Monkgate is a street in York, North Yorkshire running north-east from the city centre.

History
The street roughly follows the line of a Roman road from Eboracum to Derventio.  Its starting point was the Porta Principalis Sinistra of the Roman walls, now Monk Bar on the current York city walls.  The name "Monkgate" was first recorded in about 1075, named for monks attached to York Minster.  A Hospital of St Loy may have existed on the street, near Monk Bridge, but there was definitely a leper hospital there by 1380, and in 1396 a Maison Dieu was built, which survived until about 1610.

In the 12th-century, St Maurice's Church was constructed on the street.  The city's Jewish cemetery was also on the street.  The area became built up, but was devastated by the Siege of York in 1644, and all the current buildings are from after this date.  The Thomas Agar Hospital almshouse, built in 1631, appears to have survived the siege, but was demolished in 1879.

Data provided ->
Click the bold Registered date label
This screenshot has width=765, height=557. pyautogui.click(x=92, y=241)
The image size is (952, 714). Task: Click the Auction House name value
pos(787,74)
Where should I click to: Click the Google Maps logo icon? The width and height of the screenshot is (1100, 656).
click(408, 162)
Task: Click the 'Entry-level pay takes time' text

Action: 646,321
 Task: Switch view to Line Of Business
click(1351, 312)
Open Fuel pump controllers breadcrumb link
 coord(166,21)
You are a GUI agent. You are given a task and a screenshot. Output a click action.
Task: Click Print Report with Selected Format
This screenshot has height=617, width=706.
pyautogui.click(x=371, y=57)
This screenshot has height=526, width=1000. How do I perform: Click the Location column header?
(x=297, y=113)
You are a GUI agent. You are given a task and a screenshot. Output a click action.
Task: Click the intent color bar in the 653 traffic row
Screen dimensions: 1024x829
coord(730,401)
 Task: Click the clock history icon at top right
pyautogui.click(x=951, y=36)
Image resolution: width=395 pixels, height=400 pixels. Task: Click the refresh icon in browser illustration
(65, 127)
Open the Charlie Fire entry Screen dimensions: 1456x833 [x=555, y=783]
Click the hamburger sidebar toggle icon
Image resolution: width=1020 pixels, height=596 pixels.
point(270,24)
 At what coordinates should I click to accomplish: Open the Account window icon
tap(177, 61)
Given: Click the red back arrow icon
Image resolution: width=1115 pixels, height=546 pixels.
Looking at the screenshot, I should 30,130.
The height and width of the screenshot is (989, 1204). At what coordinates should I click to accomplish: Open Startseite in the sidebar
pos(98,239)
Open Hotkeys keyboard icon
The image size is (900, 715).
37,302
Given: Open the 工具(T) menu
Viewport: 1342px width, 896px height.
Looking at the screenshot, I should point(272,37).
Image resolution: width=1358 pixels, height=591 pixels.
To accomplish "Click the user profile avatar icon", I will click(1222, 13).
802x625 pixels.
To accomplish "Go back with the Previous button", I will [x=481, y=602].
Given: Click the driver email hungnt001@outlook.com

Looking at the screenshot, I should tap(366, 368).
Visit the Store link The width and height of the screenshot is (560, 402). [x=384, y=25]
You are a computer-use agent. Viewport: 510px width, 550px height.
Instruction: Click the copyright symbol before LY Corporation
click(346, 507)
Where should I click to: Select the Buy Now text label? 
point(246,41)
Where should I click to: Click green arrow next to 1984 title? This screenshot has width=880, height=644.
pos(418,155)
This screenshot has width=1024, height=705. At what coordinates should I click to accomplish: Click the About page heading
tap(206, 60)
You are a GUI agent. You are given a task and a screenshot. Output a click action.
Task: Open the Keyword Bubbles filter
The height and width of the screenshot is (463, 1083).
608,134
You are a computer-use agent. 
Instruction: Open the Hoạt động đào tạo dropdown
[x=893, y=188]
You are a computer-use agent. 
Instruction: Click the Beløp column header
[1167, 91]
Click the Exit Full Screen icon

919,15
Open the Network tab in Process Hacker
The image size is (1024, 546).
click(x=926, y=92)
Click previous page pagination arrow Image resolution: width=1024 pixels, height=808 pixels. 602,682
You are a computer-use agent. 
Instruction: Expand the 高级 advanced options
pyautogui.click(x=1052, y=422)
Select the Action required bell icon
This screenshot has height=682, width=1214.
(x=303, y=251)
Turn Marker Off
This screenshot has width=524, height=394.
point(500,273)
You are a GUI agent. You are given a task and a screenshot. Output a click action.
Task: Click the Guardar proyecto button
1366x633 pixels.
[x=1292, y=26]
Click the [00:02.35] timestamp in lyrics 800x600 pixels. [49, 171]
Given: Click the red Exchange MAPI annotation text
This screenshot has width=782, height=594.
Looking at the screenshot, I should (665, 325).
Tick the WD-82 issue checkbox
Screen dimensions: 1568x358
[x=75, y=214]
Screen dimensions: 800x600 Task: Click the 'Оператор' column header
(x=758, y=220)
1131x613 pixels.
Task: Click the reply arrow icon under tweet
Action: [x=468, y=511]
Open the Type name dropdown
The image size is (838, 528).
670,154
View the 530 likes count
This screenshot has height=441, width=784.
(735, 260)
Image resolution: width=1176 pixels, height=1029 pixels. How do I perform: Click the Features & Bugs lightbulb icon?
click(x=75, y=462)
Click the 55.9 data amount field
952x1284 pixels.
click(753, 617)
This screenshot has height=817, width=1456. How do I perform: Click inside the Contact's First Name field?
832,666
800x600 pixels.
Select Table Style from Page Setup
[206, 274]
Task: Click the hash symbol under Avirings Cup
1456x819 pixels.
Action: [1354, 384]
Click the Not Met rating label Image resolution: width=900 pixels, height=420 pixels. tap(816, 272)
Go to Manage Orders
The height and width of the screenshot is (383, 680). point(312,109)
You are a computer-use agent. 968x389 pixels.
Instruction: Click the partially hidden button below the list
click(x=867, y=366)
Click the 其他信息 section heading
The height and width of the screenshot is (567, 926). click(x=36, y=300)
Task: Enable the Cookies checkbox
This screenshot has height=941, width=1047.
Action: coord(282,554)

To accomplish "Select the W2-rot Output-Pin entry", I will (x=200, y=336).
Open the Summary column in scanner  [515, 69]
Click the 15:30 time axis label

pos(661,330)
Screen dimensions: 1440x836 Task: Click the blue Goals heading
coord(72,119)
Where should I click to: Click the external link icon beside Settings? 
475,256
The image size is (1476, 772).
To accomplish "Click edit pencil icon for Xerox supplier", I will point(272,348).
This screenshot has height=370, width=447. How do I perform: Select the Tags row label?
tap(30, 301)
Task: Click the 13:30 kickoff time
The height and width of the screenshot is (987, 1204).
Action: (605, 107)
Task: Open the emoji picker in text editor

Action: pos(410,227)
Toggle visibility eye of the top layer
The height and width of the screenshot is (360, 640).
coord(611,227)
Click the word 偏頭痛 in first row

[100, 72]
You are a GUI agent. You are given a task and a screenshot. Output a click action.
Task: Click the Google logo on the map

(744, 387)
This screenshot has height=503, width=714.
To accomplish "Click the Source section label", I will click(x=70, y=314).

Requirement 1 -> In order of appearance, list every year that the passage on Monkgate gives as a four-digit number.
Requirement 2 -> Carry the passage on Monkgate forward, starting after its last sentence.
The data comes from a different source than the passage on Monkgate.

Expected output 1 -> 1075, 1380, 1396, 1610, 1644, 1631, 1879

Expected output 2 ->
The York County Hospital was established on the street in 1740, and moved into a large building set back from the road in 1851.  In 1754, the Grey Coat School for girls was built, while from 1803 until 1840, Manchester College was based on the street, its buildings then becoming St John's College.  In the 18th- and 19th-centuries, the street was a prosperous residential area, with most buildings on the street dating from these centuries.  However, the area around it became increasingly industrial, and its prosperity declined.  St Maurice's Church was demolished in 1878, and a replaced demolished in 1967, although its cemetery survives.  The trees which once lined the street have largely been removed.  Despite this, the City of York Council claims that Monkgate has "retained its charm" and is "not as congested or noisy as some other city approaches".  Near Monk Bar, it has independent shops and other commercial uses, including a health centre and job centre, while it is more residential further out.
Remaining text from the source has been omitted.